How to create a custom session value provider

Value Providers

Value Providers are the components that feeds data to model binders. The framework contains a bunch of built-in value providers like FormValueProvider, RouteDataValueProvider, QueryStringValueProvider and HttpFileCollectionValueProvider that fetches data from Request.Form, Request.QueryString, Request.Files and RouteData.Values. These Value Providers are called in the order they are registered and so the one that registered earlier gets the first chance. We can easily restrict the model to bind with data from a particular Value Provider.

The interesting thing is we can even create own custom Value Provider to feed data to models. In this article we see how to create a custom value provider that feed data from session to model binders.

Custom Session Value Provider

All the built-in value providers should implement the interface IValueProvider.

public interface IValueProvider
{
	bool ContainsPrefix(string prefix);

	ValueProviderResult GetValue(string key);
}

The ContainsPrefix method is called by the model binder to determine whether the value provider can resolve the data for a given prefix. The GetValue method returns a value for a given data key or returns null if the provider doesn't have any suitable data.

Implementing our custom session value provider is quite simple. In the ContainsPrefix method we have to check whether the passed parameter is stored in session. In the GetValue method we have to return the value from the session for the passed key.
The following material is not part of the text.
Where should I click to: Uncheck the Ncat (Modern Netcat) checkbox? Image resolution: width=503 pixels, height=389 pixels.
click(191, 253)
public class SessionValueProvider: IValueProvider
{
	public bool ContainsPrefix(string prefix)
	{
		return HttpContext.Current.Session[prefix] != null;
	}

	public ValueProviderResult GetValue(string key)
	{
	    if(HttpContext.Current.Session[key] == null)
			return null;
			
		return new ValueProviderResult(HttpContext.Current.Session[key],
			HttpContext.Current.Session[key].ToString(), CultureInfo.CurrentCulture);
	}
}

How we can use our SessionValueProvider? The answer is we need a factory for that. The value providers has to be registered through factories to make them feed data to model binders. We have to create a factory to register our SessionValueProvider by deriving from the abstract class ValueProviderFactory. The factory contains a single method GetValueProvider where we should instantiate our custom value proivder and return it.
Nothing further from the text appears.